Rutgers - Graduate School New Brunswick

Office of Graduate Student External Grants and Fellowships | GradFund

We are pleased to introduce a new guest blogger, 
Dr. Carol Lutz. This is part one of a two-part 
blog on writing fellowship applications.

Hello, my name is Dr. Carol Lutz, and I am a faculty member in the Department of Microbiology, Biochemistry and Molecular Genetics at Rutgers New Jersey Medical School. I am also an Assistant Dean for Curriculum at the School of Graduate Studies on the Rutgers Newark campus.

I currently serve as a regular panel member and Co-chair of an NIH study section that reviews pre-and post-doctoral fellowship applications. Although my personal experience is in the biological/biomedical sciences, many of these points are applicable to any fellowship application in any discipline.


You want to make sure that the reader understands your proposal immediately. Use clear language and define unfamiliar terms. Chances are, the reviewer or reader will not be directly in your field but may have a general understanding. Don’t use too many catch phrases, acronyms, or jargon words that may frustrate him/her. If the reviewer is reading your application late at night (likely!) you want them to be excited and enthusiastic about the work you propose.

Attention to detail

This is a very important part of the application that is all too often overlooked in the haste to complete and submit a fellowship.

Make sure that your grammar and spelling are completely accurate. Sentences should be complete. Verbs should all be in the same tense. “Passive” vs “active” voice may vary by discipline.

Ask others to review your work. Pay attention to comments you get from them; they are trying to help you, not to be critical in a negative way.

Make sure that your citations are appropriate and accurate. It’s okay and desirable to describe your contribution to development of the ideas.

Be sure that all parts of the applicate are completed thoroughly. A missing or incomplete part will not help you.

You can underline or bold statements that are very important for the reader to note, but don’t overdo it. True story—I once had an application to review that every other sentence was bolded. You might imagine how that went over.

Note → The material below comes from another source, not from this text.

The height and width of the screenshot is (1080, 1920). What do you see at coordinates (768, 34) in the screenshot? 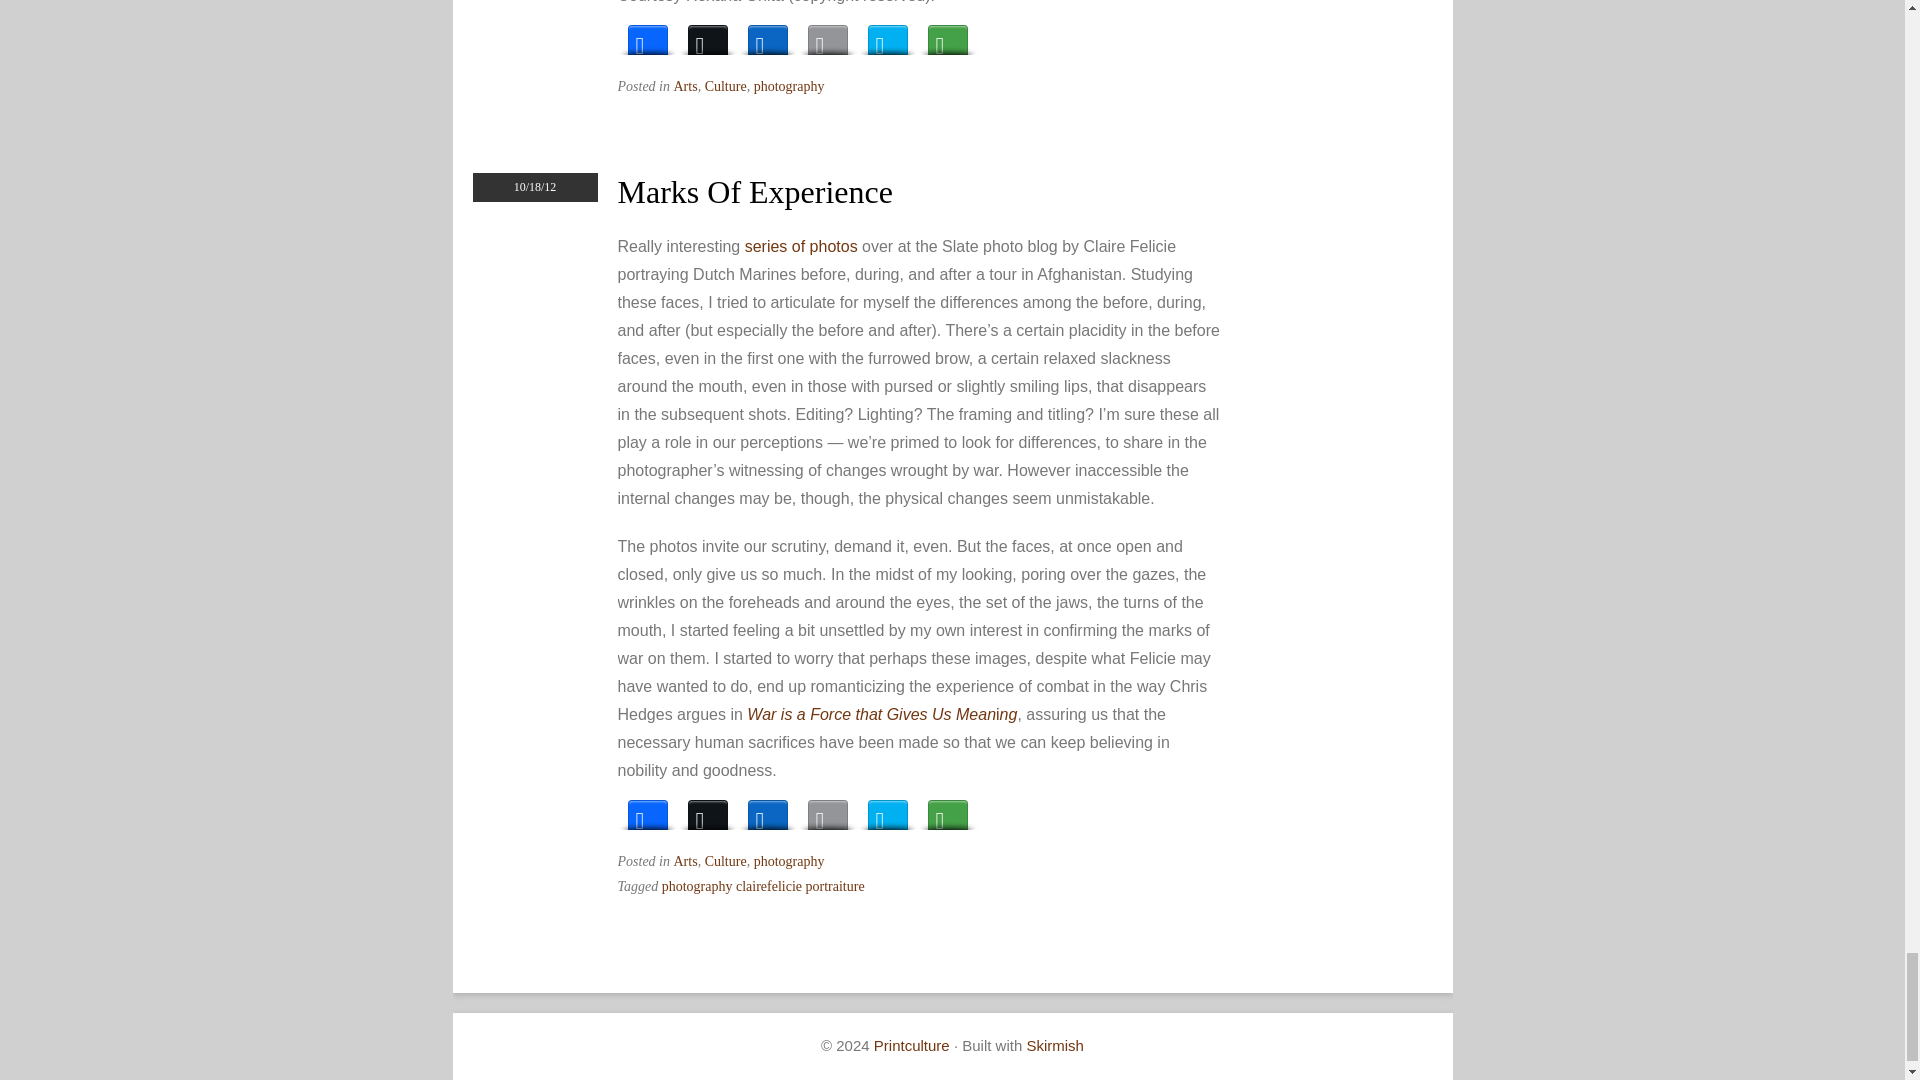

Make sure your application is legible. Don’t use a font that is too small. If you include diagrams or figures, make sure they are of a reasonable size so that the reader can see them as well as immediately identify the point you are trying to make.

Reasonable scope of work for the time frame

Keep in mind that most fellowships are designed to support one PhD student or post-doctoral fellow for a defined period of time, usually 1-3 years. Your proposed project should keep that in mind. Don’t propose enough for 5 students for 10 years! The reviewers will likely see that approach as “overly ambitious” and “lacking focus.”